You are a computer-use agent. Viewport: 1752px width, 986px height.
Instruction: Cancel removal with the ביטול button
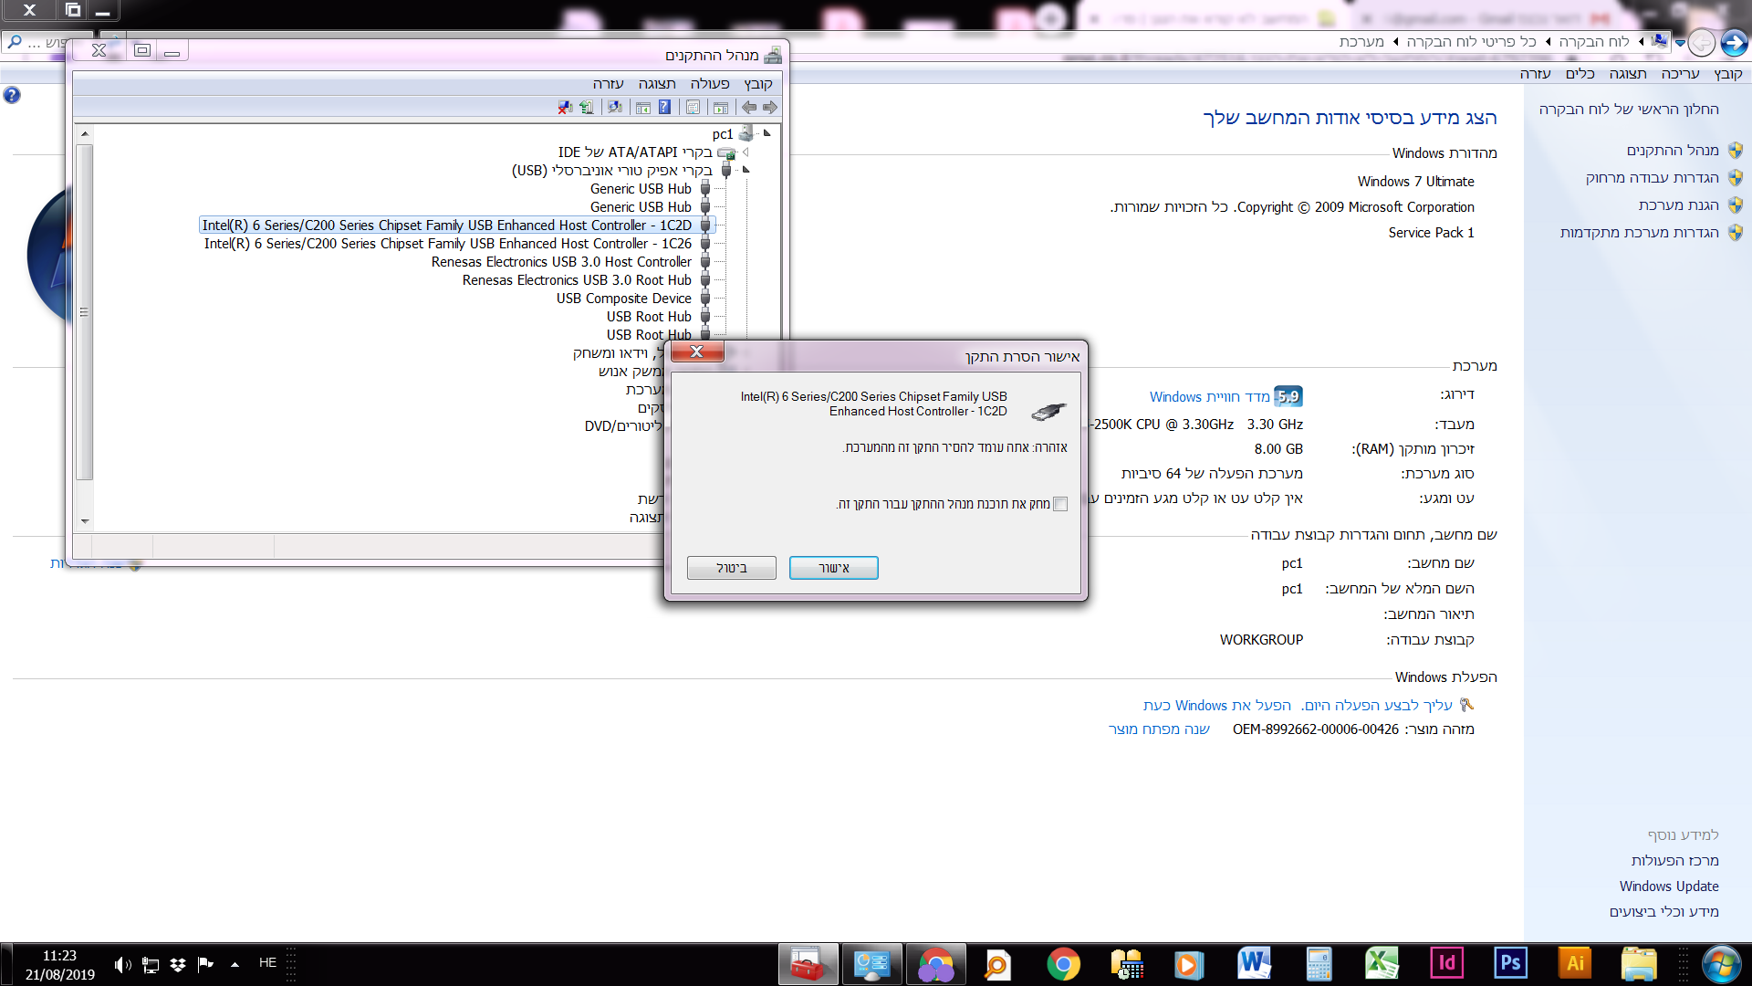[731, 568]
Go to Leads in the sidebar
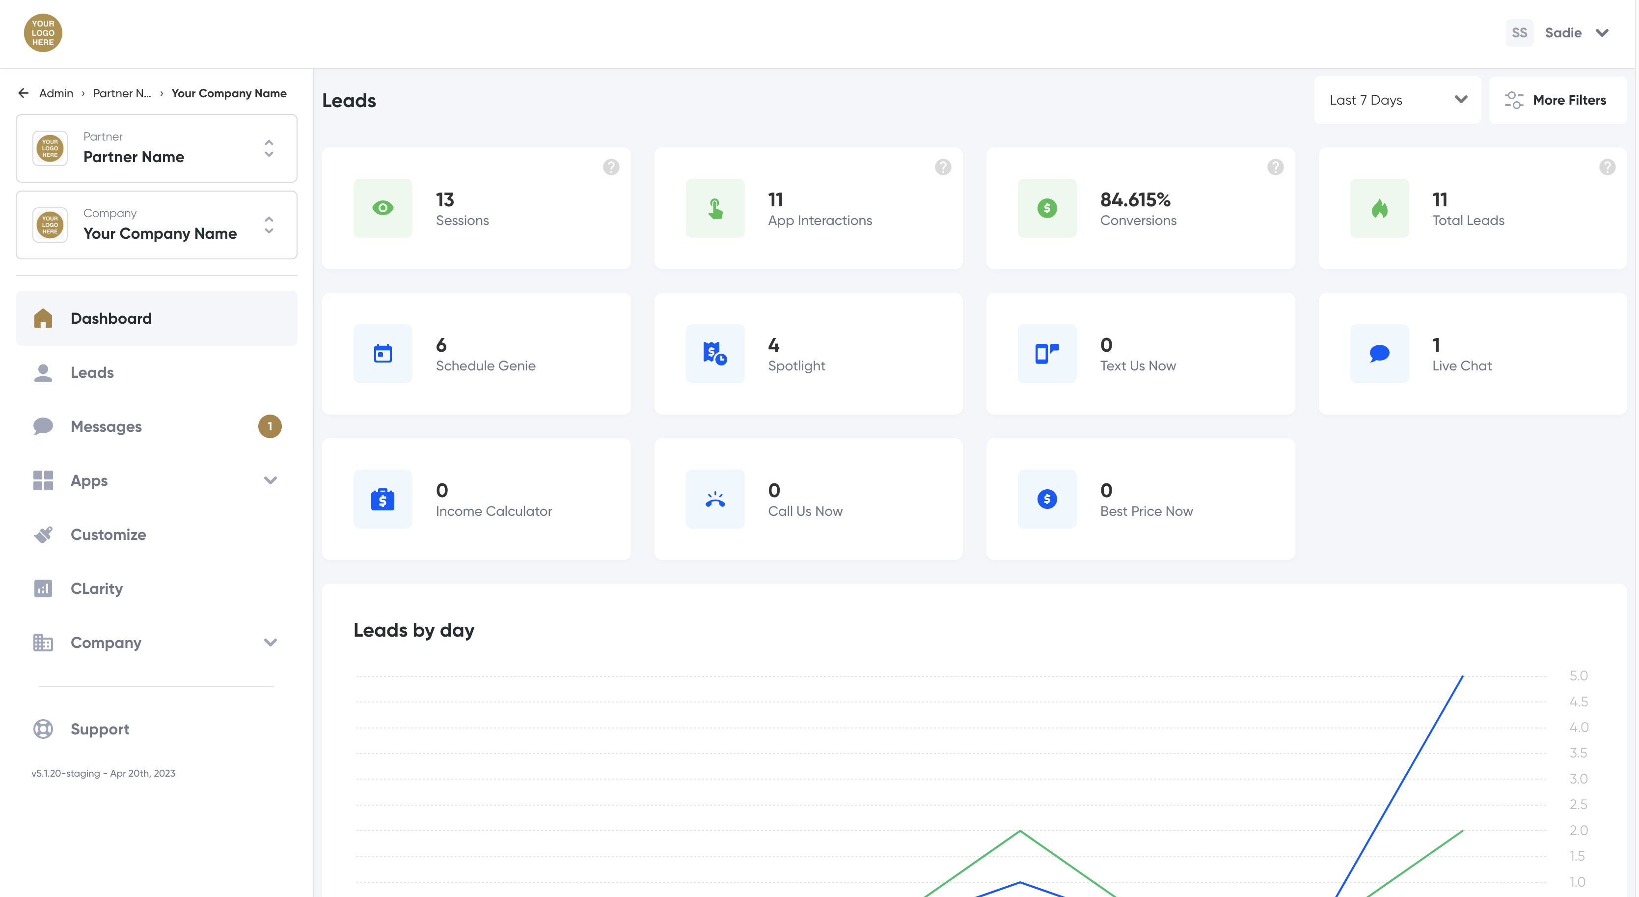Image resolution: width=1639 pixels, height=897 pixels. tap(92, 372)
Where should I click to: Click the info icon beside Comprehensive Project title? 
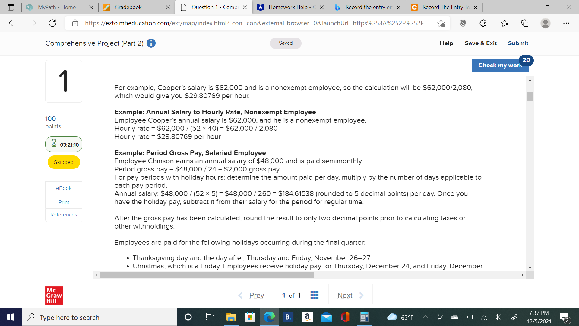[x=151, y=43]
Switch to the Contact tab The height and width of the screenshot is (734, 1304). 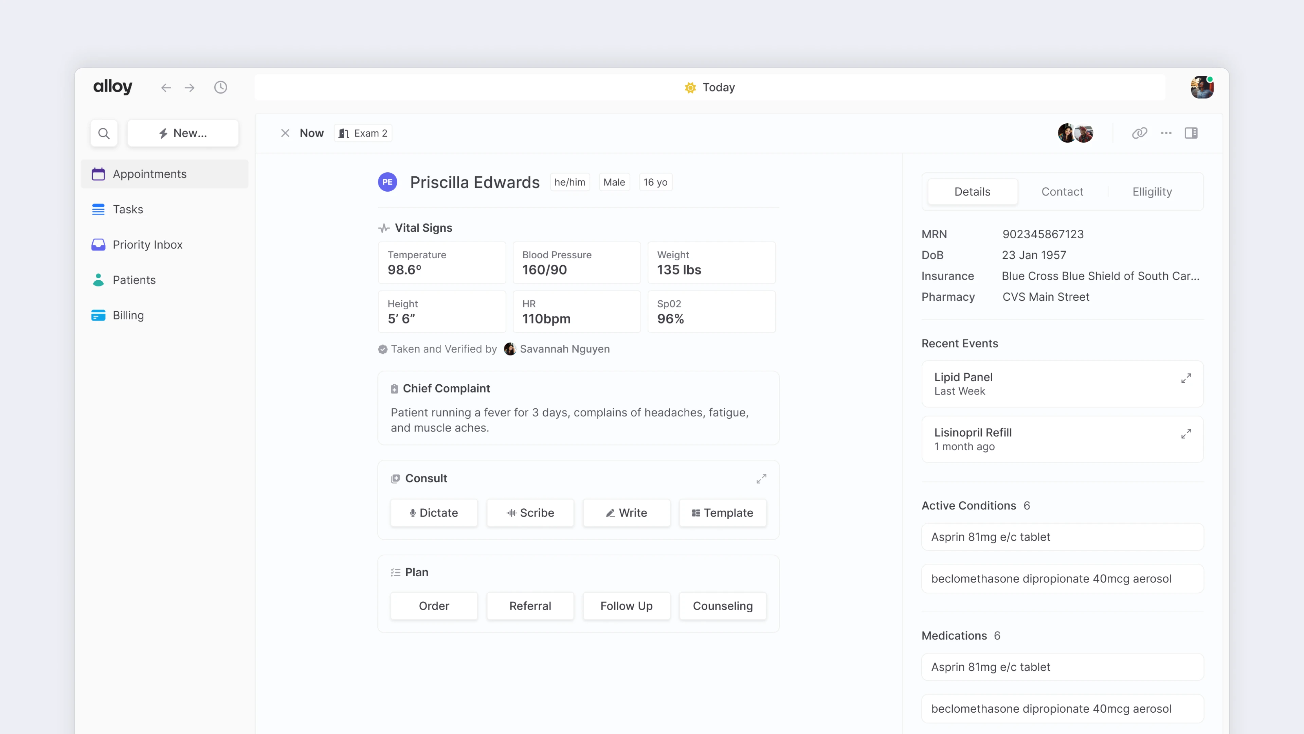(x=1062, y=191)
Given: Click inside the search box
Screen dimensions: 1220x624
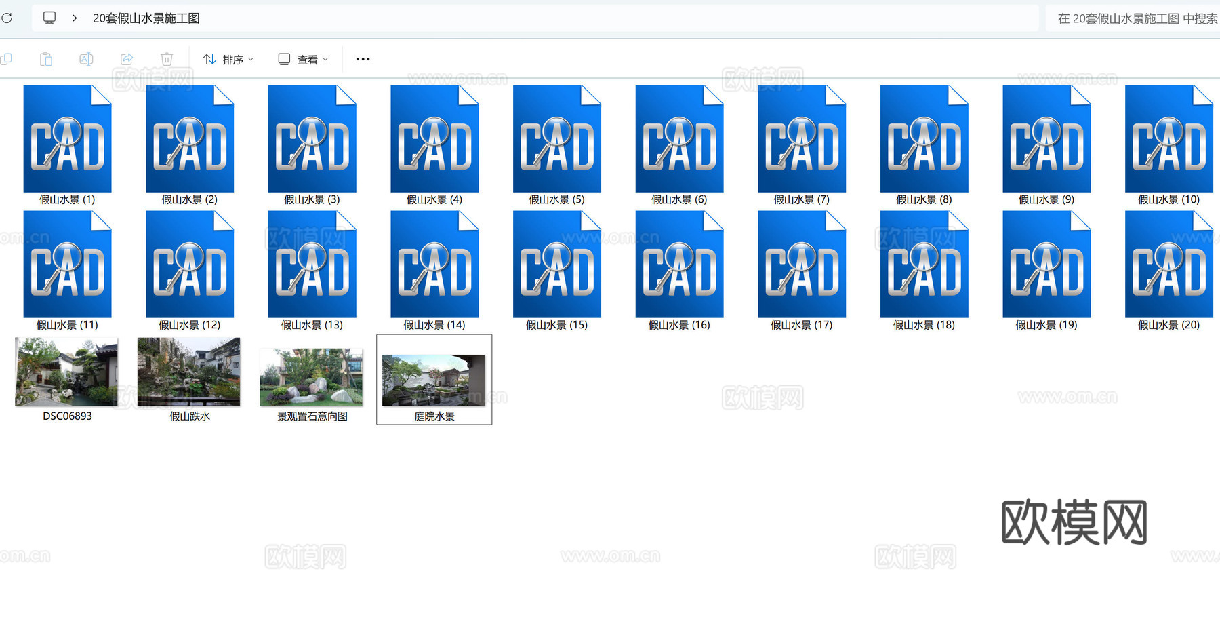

☆ ☆ ☆

Work order: Beginning with the line where "Given: Click inside the search box" appears, restate word for word every line down to the last one in the data, but keep the pictures out.

Exercise response:
Given: Click inside the search box
Screen dimensions: 1220x624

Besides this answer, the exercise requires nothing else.